Because both conditions involve worry and stress, they can be easy to mix up. For example, someone with anxiety might double-check something because they’re nervous, and someone with OCD might check something too. However, the reasons driving these actions are very different. With OCD, it’s part of a cycle of obsessive thoughts and compulsive behaviors that feel very hard to control. With anxiety, the checking might be more occasional and based on general nervousness or concern.

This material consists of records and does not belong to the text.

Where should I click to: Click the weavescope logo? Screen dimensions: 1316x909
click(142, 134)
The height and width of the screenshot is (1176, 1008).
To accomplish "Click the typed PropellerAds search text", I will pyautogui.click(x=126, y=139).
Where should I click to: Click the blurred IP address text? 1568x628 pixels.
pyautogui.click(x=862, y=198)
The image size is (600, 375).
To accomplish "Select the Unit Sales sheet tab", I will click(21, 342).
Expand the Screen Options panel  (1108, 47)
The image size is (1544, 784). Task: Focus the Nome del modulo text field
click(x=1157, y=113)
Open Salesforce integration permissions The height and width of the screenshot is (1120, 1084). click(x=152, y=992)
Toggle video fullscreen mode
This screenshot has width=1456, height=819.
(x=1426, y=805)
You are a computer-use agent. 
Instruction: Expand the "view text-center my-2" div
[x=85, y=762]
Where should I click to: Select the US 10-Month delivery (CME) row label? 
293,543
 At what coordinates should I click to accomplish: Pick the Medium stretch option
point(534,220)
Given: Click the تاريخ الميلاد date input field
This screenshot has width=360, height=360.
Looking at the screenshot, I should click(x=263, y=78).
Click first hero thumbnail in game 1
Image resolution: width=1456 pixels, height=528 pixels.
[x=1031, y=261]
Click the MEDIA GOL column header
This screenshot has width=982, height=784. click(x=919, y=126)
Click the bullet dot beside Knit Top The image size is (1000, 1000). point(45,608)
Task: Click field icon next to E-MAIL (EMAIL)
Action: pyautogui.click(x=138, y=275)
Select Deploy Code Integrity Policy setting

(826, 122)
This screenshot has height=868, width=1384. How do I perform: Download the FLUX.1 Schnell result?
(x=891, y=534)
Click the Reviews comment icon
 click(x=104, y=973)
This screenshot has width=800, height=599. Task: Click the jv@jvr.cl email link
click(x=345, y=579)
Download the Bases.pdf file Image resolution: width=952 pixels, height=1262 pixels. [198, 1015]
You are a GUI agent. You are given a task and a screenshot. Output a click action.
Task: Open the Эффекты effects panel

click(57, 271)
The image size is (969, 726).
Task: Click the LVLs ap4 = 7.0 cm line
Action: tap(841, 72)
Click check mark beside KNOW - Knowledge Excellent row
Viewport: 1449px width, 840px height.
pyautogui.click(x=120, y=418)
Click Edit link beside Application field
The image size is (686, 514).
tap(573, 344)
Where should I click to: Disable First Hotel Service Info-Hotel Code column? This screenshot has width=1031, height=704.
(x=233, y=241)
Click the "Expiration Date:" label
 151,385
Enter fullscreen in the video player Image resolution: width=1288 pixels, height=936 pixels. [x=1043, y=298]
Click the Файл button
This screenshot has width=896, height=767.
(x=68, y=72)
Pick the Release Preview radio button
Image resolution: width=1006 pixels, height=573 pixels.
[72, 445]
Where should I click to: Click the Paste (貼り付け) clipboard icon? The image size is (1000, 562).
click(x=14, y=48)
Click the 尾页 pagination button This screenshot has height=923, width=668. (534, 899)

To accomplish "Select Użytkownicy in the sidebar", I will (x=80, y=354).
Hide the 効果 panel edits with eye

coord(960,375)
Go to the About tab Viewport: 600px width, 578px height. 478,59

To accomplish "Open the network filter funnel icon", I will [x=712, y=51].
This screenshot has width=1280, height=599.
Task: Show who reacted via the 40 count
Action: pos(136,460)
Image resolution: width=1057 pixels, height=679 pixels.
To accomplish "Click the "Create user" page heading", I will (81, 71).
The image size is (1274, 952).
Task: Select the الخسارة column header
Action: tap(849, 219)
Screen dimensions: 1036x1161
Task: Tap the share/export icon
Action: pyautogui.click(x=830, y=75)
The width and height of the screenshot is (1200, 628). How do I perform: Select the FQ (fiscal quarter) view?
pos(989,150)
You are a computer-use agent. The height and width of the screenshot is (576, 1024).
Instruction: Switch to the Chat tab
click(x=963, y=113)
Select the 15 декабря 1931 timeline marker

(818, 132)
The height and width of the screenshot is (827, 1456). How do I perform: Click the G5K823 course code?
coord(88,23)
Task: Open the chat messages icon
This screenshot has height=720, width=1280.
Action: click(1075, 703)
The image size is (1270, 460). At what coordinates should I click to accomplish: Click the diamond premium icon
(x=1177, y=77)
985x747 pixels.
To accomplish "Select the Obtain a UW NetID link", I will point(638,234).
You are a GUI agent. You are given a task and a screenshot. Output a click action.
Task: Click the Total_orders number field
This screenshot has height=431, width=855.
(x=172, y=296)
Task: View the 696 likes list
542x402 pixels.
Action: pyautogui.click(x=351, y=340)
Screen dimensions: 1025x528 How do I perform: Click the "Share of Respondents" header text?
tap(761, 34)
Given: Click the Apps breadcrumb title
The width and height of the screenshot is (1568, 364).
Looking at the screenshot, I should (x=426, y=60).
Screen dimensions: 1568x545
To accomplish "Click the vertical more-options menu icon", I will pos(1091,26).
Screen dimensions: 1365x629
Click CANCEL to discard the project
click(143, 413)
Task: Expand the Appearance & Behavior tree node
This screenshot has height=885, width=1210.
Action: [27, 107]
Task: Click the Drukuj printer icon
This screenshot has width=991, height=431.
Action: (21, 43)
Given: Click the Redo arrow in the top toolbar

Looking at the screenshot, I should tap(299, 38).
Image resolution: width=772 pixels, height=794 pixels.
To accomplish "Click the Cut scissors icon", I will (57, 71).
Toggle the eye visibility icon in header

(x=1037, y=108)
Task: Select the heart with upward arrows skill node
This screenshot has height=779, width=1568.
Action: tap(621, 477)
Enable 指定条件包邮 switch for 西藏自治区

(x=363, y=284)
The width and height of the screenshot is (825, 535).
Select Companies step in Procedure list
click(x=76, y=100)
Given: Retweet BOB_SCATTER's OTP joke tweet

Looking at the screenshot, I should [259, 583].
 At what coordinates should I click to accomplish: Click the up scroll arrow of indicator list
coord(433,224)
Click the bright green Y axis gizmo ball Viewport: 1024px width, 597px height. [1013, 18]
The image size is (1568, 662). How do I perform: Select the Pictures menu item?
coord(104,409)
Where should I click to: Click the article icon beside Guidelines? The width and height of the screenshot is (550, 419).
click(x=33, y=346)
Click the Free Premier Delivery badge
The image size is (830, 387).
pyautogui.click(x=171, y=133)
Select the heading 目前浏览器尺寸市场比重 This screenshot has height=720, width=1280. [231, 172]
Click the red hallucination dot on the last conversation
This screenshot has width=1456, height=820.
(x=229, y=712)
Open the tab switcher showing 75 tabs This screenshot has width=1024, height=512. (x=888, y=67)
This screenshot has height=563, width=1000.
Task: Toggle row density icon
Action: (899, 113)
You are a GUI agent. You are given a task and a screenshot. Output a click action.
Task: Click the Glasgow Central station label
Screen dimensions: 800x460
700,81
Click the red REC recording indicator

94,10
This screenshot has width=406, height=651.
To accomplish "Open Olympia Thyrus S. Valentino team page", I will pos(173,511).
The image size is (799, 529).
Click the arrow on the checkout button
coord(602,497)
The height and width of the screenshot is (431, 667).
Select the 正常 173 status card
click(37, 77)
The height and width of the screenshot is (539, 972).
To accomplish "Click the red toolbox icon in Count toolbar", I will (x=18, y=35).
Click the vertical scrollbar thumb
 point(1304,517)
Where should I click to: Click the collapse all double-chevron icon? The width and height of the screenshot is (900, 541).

One of the most ego-dystonic ways in which OCD symptoms can manifest are through intrusive thoughts. For both clients and clinicians, it is extremely important NOT to stigmatize these thoughts, as this can prevent individuals from sharing and working through these. Intrusive thoughts can be about anything, but often latch onto themes surrounding harm, violence, religion, and sexual acts, causing people shame when looking to discuss them in counseling spaces. Sometimes, these thoughts are accompanied by unwanted images. When disclosing OCD-related intrusive thoughts, it is so important to be self-compassionate and remind yourself that these thoughts are a result of your OCD and not of you, as a person. As a clinician, when a client is discussing their intrusive thoughts, it is of utmost importance to distinguish between suicidal and homicidal ideation and unwanted, intrusive thoughts that are fueled by one’s OCD. These thoughts are usually extremely distressing to a person, contradict one's values and morals, and continue to return despite reasoning a way out of them.
The good news is that OCD and anxiety are highly treatable conditions! There are now a variety of treatment options for OCD specifically, including Exposure and Response Prevention therapy (ERP), Inference-based cognitive behavioral therapy (I-CBT), cognitive behavioral therapy (CBT), acceptance and commitment therapy (ACT), and mindfulness-based therapies.
ERP is a type of therapy where you plan controlled exposures to your fears without performing compulsions. Typically, triggers are identified, and you create an exposure hierarchy, consisting of easier to harder challenges in relation to those triggers. This way, a person can gradually expose themselves to their fears while learning to tolerate and accept the anxiety that arises.
One example of an ACT-based coping strategy is called cognitive defusion. This is when we place distance between ourselves and our thoughts, labeling them for what they are and taking their power away. This might look like stating “I notice that I am having an OCD thought” when interacting with an intrusive thought. This way you are not in the thought, but rather, you are observing it.
The key to healing is knowing the difference so the right kind of tailored support can be given, not just addressing one condition while ignoring others. The healing journey might be complex and time consuming, but that doesn’t mean we can’t be successful in working through it.